Money Sense: Count Mixed Change
Topics: Second Grade, Math
Here's an entertaining and educational activity designed to introduce your child to the various characters in your change purse--the penny, the nickel, the dime, and the quarter--and learn how to count them all up.
What You Need:
Real Coins. Ignore the temptation to use cardboard or plastic look-alikes. They are ineffective.
Before You Start:
Find out where your child is in his money “sense,” and proceed from there. If he already recognizes the coins and knows the value of each, skip the beginning steps that follow and start wherever he needs direction and practice.
Step 1: Coin Recognition
Using a mixture of real coins, tell the child to place them in like groups (pennies in one group, nickels in another, and so on). Name each coin and discuss its appearance (size, color, thickness/thinness, the words and the graphics on both the heads and tails side). The game “Give Me a Coin” is a great way to practice this skill. Ask your child for a nickel (or a dime, quarter, penny, etc...) If your child hands you the correct coin on the first try, he gets to take it back and put it in his pile. If he hands you the wrong coin, it goes in your pile. Kids also can learn the names of coins by “drawing” shapes--make a square using pennies; make a rectangle with dimes; and so on.
Step 2: Coin Value
Use the same procedure as described in Step 1, but focus on the coin’s value rather than the appearance. Be certain your child understands that the size of the coin has nothing to do with the value. (A penny is larger than a dime, but…) Play the game “Common Cents.” The rules are the same as in the game described earlier except you say, “Give me ten cents” instead of “Give me a dime.”
Step 3: Counting Same-Value Coins
Kids have to walk before they can run, and they have to count coins with the same value before they can count mixed value coins. Have the child separate a batch of coins into like groups, but concentrate on only one group at each session. (Many children will need several sessions before moving on to a new group.) Begin by counting pennies, and proceed from there – nickels, dimes, quarters, and half-dollars.
Step 4: Counting Mixed Coins to $1.00
Teach your child to count mixed coins by placing them in a row, beginning with the coins that have the greatest value and continuing in sequential order down to the coins with the smallest value. Your child will find the value by counting (out loud) from left to right. Example: Two quarters, followed by three dimes, one nickel and four pennies would be counted as twenty-five, fifty, sixty, seventy, eighty, eighty-five, eighty-six, eighty-seven, eighty-eight, eighty-nine. There is $.89 cents on the table.
Culminating Activity:
Paying a child for academic achievement is normally not a good idea, but it’s a fun and relatively inexpensive diversion when you’re working with money.
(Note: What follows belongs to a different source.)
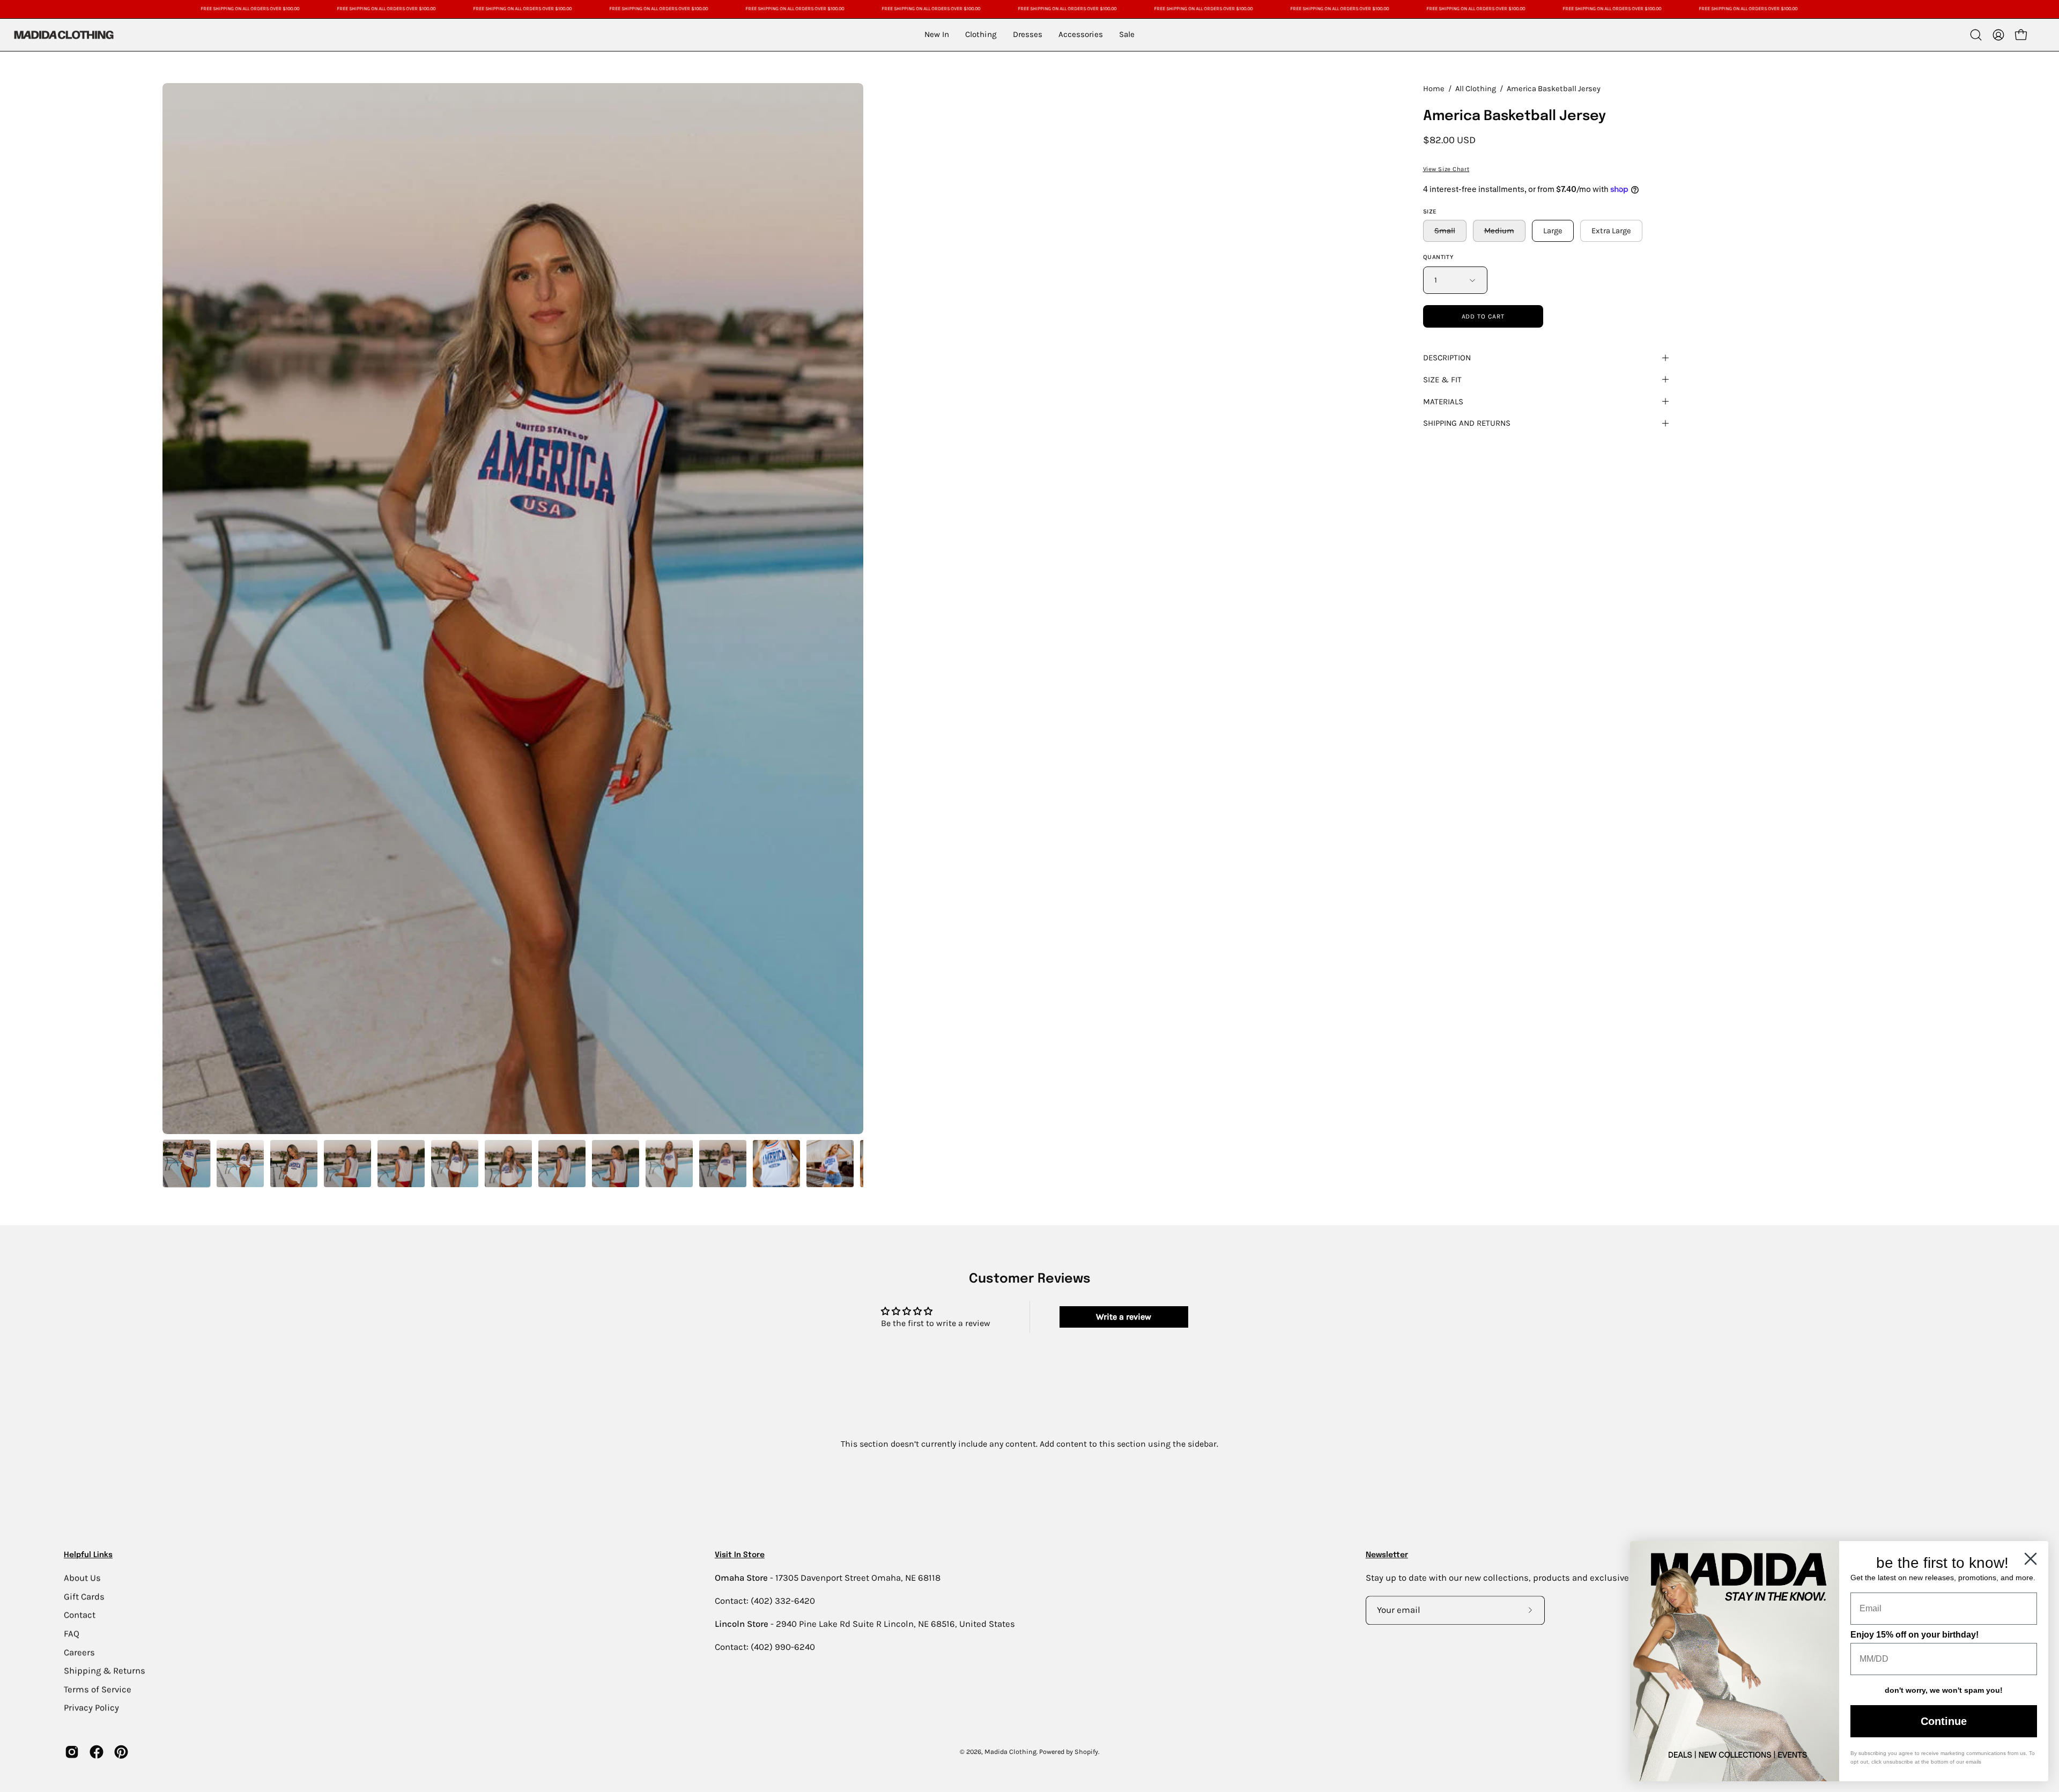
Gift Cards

Make the reward fit the step you’re focusing on, and save it for the end of the work session. Example: You have finished a lesson in Step 4. Tell your child to give you exactly forty-seven cents. If he does it correctly on the first try, give the $.47 to him as a reward for his hard work. If he falters, tell him he’ll have more opportunities to “earn” some spending money in future work sessions.
Jacquelyn McTaggart taught lower elementary children in Minnesota and Iowa public schools for more than four decades. She is the author of From the Teacher's Desk, a humorous book about parenting practices that help a child become the best he can be.